*** Source material Section Begins ***

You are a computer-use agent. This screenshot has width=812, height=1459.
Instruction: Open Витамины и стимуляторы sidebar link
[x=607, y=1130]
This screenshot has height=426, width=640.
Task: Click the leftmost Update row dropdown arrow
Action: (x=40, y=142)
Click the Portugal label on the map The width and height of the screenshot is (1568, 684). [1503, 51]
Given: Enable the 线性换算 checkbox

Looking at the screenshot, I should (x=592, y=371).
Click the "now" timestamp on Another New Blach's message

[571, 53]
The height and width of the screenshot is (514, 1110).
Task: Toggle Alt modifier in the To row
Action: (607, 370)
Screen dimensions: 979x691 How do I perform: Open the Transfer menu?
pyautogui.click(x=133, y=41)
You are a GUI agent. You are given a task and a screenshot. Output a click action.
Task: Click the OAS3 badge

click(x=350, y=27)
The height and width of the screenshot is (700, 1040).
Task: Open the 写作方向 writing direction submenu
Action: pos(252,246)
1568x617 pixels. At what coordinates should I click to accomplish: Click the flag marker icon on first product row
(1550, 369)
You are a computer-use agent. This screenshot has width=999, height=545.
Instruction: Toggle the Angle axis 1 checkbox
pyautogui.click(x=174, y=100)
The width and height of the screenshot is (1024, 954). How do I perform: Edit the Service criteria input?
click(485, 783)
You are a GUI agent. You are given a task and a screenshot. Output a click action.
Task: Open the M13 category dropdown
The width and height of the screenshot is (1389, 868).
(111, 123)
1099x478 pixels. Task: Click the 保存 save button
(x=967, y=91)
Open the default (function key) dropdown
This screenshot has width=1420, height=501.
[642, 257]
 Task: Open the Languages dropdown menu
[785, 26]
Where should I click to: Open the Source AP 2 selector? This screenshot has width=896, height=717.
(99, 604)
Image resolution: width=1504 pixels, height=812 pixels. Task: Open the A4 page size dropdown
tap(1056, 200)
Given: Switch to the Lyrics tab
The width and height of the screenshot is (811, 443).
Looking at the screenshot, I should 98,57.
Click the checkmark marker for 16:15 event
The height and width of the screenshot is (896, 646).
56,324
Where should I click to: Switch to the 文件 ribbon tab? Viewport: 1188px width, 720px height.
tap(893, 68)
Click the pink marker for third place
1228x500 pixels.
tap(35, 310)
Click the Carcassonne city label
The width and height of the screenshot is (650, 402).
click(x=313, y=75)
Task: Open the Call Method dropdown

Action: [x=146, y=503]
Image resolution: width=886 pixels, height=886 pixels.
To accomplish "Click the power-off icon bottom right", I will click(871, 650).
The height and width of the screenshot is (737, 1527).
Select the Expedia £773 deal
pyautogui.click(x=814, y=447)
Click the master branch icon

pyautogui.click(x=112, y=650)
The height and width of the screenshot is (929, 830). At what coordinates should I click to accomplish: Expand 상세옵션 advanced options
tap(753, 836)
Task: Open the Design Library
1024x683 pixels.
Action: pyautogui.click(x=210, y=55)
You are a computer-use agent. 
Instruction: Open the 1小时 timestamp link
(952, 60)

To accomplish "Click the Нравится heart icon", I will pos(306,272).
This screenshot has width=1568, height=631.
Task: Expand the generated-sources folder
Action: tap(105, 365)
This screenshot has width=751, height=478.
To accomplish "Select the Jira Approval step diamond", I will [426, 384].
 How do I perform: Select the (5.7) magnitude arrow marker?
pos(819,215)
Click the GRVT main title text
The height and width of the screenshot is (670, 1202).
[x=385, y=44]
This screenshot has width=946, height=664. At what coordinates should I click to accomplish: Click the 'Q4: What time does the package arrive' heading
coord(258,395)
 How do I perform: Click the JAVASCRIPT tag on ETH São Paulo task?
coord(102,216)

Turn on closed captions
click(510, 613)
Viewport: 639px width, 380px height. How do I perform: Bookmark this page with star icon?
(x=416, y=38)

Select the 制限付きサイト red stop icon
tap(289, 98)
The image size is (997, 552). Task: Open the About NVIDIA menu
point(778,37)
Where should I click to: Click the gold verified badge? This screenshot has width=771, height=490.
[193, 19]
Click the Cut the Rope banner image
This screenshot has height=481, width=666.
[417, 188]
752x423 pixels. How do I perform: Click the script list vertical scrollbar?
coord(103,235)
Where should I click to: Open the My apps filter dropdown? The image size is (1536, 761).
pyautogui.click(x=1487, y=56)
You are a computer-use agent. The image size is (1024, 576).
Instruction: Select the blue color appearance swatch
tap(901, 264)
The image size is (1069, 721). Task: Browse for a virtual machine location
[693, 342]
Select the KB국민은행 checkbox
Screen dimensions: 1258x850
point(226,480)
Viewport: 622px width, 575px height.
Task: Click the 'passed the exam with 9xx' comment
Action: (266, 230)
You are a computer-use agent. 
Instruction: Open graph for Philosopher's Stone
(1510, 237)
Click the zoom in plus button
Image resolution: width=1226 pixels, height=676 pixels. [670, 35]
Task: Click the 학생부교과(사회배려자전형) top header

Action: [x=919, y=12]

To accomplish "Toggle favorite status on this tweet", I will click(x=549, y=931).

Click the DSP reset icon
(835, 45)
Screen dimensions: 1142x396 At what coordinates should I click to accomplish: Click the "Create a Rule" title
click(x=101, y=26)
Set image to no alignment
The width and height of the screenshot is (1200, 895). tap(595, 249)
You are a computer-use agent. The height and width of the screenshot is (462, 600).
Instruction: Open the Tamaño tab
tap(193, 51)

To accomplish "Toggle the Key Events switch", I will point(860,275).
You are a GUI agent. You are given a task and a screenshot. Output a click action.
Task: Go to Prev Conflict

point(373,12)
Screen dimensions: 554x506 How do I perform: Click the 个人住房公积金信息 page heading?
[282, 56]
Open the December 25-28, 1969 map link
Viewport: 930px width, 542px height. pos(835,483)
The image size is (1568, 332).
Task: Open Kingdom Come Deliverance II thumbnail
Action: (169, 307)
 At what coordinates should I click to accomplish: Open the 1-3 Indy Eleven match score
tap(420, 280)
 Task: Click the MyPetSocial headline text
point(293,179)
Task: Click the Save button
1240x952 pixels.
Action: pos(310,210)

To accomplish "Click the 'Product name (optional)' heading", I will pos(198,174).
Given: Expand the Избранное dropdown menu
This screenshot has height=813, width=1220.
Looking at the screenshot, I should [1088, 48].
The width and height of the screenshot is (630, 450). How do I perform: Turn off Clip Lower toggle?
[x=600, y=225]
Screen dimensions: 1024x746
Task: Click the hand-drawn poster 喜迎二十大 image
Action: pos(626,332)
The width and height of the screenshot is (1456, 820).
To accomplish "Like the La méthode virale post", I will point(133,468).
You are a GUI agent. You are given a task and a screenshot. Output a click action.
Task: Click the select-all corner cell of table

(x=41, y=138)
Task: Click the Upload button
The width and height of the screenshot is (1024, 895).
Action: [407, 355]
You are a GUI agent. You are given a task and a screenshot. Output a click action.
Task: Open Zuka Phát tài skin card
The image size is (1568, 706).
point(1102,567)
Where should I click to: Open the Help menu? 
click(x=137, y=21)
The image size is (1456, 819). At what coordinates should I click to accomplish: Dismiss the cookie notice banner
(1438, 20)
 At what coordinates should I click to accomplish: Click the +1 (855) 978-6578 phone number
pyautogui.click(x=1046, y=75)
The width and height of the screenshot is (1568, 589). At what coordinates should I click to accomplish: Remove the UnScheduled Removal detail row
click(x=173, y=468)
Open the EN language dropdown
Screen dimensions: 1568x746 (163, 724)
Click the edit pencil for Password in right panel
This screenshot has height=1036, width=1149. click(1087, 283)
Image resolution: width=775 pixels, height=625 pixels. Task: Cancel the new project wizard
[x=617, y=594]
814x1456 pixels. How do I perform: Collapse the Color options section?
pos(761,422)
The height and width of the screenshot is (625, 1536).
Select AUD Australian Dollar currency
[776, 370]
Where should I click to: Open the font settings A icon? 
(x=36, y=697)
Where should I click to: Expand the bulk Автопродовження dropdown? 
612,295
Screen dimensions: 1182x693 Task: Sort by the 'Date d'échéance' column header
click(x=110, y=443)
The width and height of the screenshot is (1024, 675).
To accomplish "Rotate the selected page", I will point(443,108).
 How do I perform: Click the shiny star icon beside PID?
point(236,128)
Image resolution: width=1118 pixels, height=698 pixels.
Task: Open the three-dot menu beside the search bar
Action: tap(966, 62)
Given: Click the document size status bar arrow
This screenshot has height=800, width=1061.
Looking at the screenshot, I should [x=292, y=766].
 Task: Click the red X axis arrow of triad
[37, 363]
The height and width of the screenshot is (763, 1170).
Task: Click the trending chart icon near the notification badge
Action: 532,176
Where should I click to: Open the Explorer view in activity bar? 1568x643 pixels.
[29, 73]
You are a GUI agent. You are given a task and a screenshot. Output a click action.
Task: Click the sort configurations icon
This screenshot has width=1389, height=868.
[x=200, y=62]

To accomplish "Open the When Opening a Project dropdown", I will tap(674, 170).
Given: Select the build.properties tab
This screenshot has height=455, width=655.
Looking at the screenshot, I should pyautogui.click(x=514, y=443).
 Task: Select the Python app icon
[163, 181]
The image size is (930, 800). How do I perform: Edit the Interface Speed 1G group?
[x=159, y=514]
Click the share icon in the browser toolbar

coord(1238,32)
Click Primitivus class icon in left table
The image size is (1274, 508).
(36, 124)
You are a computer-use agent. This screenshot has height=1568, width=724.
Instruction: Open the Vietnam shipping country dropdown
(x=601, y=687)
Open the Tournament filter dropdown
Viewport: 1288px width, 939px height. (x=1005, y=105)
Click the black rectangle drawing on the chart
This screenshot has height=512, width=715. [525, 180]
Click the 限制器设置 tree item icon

*** Source material Section Ends ***

- Problem description:
Only the number is required: state how many lines of the entries hold the word "computer".

- Response box:
7